Police Training Institute at UI saved
CHAMPAIGN — An agreement has been reached to keep open the Police Training Institute at the University of Illinois.
The Illinois Law Enforcement Training and Standards Board is expected to announce on Monday that it has signed an intergovernmental agreement with the university, The News-Gazette has learned.
"We will expand our collaborative partnerships to diversify beyond training into more of an academic research component for projects we think are essential to public safety," said Kevin McClain, executive director of the training and standards board.
McClain said the board will release a copy of the agreement on Monday.
"Marshaling scholarship to serve our citizens is at the core of our mission at the University of Illinois," said UI President Bob Easter through a spokesman on Friday. "This new partnership will expand our efforts and touch the lives of people across the state, through leading edge training and research that will advance one of society's most basic and critical needs — public safety."
Easter thanked Urbana Mayor Laurel Prussing, state Sen. Mike Frerichs, state Reps. Naomi Jakobsson and Chapin Rose for their help in establishing the new partnership.
Citing an expectation that municipalities will resume hiring of police officers, McClain said he hopes "with an increase in enrollment, (PTI) will be able to do a good job of operating in the black."
Since the economic downturn, enrollments at PTI declined, contributing to a loss in revenue for the institute. The institute, established by the Illinois Legislature in 1955, has been in a precarious position since 2010, when a university committee concluded the institute had little connection to the UI's educational mission and the university could no longer afford to subsidize its operation. UI's Easter also has said publicly the university could not use tuition dollars to support PTI because it's not part of the university's core mission.
The state provides some general revenue funding for PTI, but the UI still directly funds some of its operations. The amount of the university's subsidy to PTI has varied throughout the years, but was as high as over $1 million and has been reduced by several hundred thousand dollars since the review.
The financial aspect of the arrangement still needs to be hashed out, McClain said.
Still, those involved expressed optimism going forward.

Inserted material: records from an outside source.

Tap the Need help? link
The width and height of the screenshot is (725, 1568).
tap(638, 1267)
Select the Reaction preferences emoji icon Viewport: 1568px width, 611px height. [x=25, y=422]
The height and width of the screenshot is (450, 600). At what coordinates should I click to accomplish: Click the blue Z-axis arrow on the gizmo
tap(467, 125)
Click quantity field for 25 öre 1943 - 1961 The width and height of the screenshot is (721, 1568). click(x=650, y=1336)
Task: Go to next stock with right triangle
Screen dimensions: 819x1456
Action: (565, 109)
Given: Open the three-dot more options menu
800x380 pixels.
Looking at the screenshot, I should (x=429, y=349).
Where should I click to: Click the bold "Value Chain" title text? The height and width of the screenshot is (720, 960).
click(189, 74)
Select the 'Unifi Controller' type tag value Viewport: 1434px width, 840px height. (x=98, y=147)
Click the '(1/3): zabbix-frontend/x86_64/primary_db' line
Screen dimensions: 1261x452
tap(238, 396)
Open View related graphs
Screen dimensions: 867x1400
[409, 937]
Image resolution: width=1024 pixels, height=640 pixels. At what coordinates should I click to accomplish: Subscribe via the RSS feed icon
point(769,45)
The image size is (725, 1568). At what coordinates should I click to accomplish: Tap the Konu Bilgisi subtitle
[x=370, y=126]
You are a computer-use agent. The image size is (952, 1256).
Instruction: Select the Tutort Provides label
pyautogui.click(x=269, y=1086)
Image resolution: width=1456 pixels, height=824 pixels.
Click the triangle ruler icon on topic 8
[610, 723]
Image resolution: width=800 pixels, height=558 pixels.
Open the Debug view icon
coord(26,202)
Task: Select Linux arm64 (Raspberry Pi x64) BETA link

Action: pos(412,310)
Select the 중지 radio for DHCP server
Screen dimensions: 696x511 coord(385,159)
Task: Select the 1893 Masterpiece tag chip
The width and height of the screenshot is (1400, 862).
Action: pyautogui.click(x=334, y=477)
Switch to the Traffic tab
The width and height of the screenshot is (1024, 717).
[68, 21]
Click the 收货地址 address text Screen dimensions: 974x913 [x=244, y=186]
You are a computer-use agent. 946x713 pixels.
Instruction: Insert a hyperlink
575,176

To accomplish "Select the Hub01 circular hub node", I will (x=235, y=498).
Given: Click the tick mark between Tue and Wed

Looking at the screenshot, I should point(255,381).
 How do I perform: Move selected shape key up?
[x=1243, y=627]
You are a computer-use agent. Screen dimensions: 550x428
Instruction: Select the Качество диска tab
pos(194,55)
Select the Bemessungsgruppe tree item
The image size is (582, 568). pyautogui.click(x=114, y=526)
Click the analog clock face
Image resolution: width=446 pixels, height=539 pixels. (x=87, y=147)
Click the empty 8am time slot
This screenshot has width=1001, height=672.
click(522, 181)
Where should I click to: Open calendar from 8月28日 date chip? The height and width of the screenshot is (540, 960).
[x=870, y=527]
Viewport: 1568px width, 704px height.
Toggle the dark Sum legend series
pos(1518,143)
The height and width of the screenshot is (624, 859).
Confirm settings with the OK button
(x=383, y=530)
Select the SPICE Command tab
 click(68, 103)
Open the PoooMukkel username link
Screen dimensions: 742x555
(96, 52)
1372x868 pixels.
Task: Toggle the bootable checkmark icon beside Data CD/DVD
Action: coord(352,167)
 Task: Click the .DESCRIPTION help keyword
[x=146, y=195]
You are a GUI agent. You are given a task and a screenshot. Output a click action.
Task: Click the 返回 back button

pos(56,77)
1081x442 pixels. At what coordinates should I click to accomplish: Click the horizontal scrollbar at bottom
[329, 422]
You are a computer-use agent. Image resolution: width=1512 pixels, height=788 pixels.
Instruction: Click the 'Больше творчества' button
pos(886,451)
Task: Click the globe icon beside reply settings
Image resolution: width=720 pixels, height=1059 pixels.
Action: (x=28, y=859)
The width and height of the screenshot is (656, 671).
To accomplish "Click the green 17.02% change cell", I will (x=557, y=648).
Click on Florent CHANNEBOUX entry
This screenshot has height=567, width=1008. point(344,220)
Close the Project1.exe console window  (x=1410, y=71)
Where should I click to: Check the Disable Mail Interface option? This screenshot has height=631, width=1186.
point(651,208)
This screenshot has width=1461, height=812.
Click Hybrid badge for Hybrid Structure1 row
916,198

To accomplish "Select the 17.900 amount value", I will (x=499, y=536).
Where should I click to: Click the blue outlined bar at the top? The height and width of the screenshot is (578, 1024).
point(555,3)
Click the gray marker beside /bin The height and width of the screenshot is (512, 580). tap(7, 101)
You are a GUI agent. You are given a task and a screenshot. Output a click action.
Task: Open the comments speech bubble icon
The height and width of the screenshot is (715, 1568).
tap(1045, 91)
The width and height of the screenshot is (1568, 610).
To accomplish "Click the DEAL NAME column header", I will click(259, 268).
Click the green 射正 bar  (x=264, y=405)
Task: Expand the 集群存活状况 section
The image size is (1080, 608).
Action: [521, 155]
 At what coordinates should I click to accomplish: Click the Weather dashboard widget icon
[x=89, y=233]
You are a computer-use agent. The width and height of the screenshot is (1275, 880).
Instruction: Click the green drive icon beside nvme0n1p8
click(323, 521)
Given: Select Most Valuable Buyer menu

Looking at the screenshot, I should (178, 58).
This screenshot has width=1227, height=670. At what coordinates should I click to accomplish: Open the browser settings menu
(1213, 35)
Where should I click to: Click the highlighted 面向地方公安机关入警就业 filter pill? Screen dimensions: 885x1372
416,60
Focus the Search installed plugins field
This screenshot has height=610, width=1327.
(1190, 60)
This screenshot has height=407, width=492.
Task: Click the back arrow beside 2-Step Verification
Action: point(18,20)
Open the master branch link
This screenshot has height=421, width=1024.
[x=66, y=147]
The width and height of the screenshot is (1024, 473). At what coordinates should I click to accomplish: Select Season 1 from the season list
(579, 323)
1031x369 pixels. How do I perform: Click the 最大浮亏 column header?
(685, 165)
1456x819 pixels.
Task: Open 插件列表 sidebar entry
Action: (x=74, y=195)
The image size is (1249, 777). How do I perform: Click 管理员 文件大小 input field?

"It sounds like everybody is happy with it moving forward," Rose said. "As a former prosecutor in Champaign and knowing most of the police, I've heard from a number of police chiefs and mayors" about PTI, he said. Mayors and chiefs want to send their police officers to PTI, he said.
In addition, the institute, which attracts police officers from outside the area, helps contribute to the local economy, he said.
Rose has supported the idea of the institute becoming more connected with campus, particularly with researchers who specialize in topics such as sociology, criminal justice, kinesiology, cybercrime and more.
"I'm glad to see it looks like it's going to finally come together," Rose said. "None of this would've happened if Bob Easter hadn't reached out to the training and standards board members. He deserves a lot of credit and thanks."
At the end of May, UI trustees were expected to consider a proposal to close the institute, but a few days before the trustees' meeting, administrators pulled the agenda item, and UI officials said they would work with legislators and the state board to come up with a way to keep PTI open in response to growing pressure from Prussing and others.
On Friday, Prussing, who is a member of the training and standards board, said she had not yet seen the agreement.
Originally PTI was set to shutter at the end of 2011, but Prussing and others asked UI trustees for more time. In March, the standards board voted to not certify the PTI's basic law enforcement training class, meaning it could no longer offer classes for new officers for the rest of this year.
The goal is to offer classes again in September, McClain said.